JuliaAI/MLJ.jl

Failed to use TunedModel with precomputed-SVM

KeishiS opened this issue · 2 comments

First of all, thank you for the great work you're doing in maintaining this project. I encoutered what seems to be a bug when attempting to use a support vector classifier with a precomputed Gram matrix, while performing hyperparameter tuning using TunedModel. I would like to submit a pull request to address the issue, but I'm unsure which part of the codebase needs modification.

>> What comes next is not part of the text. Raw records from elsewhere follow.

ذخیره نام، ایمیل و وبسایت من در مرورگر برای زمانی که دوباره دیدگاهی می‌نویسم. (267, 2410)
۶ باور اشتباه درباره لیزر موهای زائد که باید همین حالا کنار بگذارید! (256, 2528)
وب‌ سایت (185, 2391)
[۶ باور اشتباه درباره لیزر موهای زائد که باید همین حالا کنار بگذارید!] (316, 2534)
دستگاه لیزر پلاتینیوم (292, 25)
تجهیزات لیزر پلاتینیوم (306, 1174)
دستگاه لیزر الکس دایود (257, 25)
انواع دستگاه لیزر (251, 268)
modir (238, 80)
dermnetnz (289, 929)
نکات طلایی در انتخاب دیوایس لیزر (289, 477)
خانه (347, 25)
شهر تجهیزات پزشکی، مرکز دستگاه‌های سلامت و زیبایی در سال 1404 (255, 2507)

Any advice would be greatly appreciated.

Describe the bug
When performing parameter search with TunedModel on an SVM with a precomputed kernel, the data splitting is not carried out properly.

To Reproduce

#%%
using MLJ, MLJBase
using MLJScikitLearnInterface
using LinearAlgebra
SVMClassifier = @load SVMClassifier pkg = MLJScikitLearnInterface

#%% Create toy data
using Random, Distributions
θ₀ = rand(Uniform(0, 2π), 100)
X₀ = 0.5 .* [cos.(θ₀) sin.(θ₀)] .+ (randn(100, 2) .* 0.12)
y₀ = zeros(Int, 100)

θ₁ = rand(Uniform(0, 2π), 100)
X₁ = [cos.(θ₁) sin.(θ₁)] .+ (randn(100, 2) .* 0.12)
y₁ = ones(Int, 100)

n = 200
X = vcat(X₀, X₁)
y = MLJBase.categorical(vcat(y₀, y₁))
gmat = [
    exp(-norm(X[i, :] - X[j, :]) * 0.1)
    for i in 1:n, j in 1:n
]

#%%
model = SVMClassifier(kernel="precomputed")
tuning_model = TunedModel(
    model=model,
    range=range(model, :C; lower=0.01, upper=1000, scale=:log),
    measure=accuracy
)
mach = machine(tuning_model, gmat, y)
fit!(mach)

Expected behavior

During the process of searching for the best params, the Gram matrix gmat is divided into training data and test data. We expect gmat[train_idx, train_idx] and gmat[test_idx, train_idx] to be created. However, the current code splits it into gmat[train_idx, :] and gmat[test_idx, :]. This operation is executed in the fit_and_extract_on_fold function in MLJBase.jl/src/resampling.jl.

Versions

  • julia 1.10.5
  • MLJ v0.20.0
  • MLJBase v1.7.0
  • MLJScikitLearnInterface v0.7.0

I would be grateful for any advice on how to approach solving this issue. Thank you for taking the time to read and consider this matter!

Thanks @KeishiS for the positive feedback and for posting.

I'm afraid, that when MLJTuning (or evaluate!) resamples it has no way of knowing it is supposed to also apply the resampling to some hyperparameter.

It looks like you may have better luck with the LIBSVM version of the model (also provided an MLJ interface). In this case you can pass a kernel function rather than an explicit matrix, which won't suffer this issue, right? Would this suit your purpose?


For the record, it is theoretically possible to fix the sk-learn API. The proper interface point for "metadata" that needs to be resampled is to pass it along with the data. So, a corrected workflow would look something like

mach = machine(SVC(), X, y, kernel)  
evaluate!(mach, resampling=...)

To implement this would require also adding a "data front end" to the MLJ interface, to articulate exactly how the resampling is to be done, because the default resampling of arrays (just resample the rows) doesn't work in this case.

Unfortunately, the MLJ sk-learn interfaces are created with a lot of metaprogramming and are therefore difficult to customise. So a fix here would be complicated.

cc @tylerjthomas9

Thank you for your reply! 😄

I wasn't familiar with the concept of a "data front end", so I'll take some time to study the information at the link you provided.

While the example code creates a gram matrix from simple toy data, I'm currently considering using a graph kernel where processing multiple graphs in parallel would be more efficient. That's why I was hoping to use it as a precomputed kernel if possible. I appreciate your suggestion of the LIBSVM. I'll try it.

Based on the information you've provided, I'll think about whether there might be a good alternative approach. For now, I'll close this issue. Thank you very much for taking the time to address my concerns.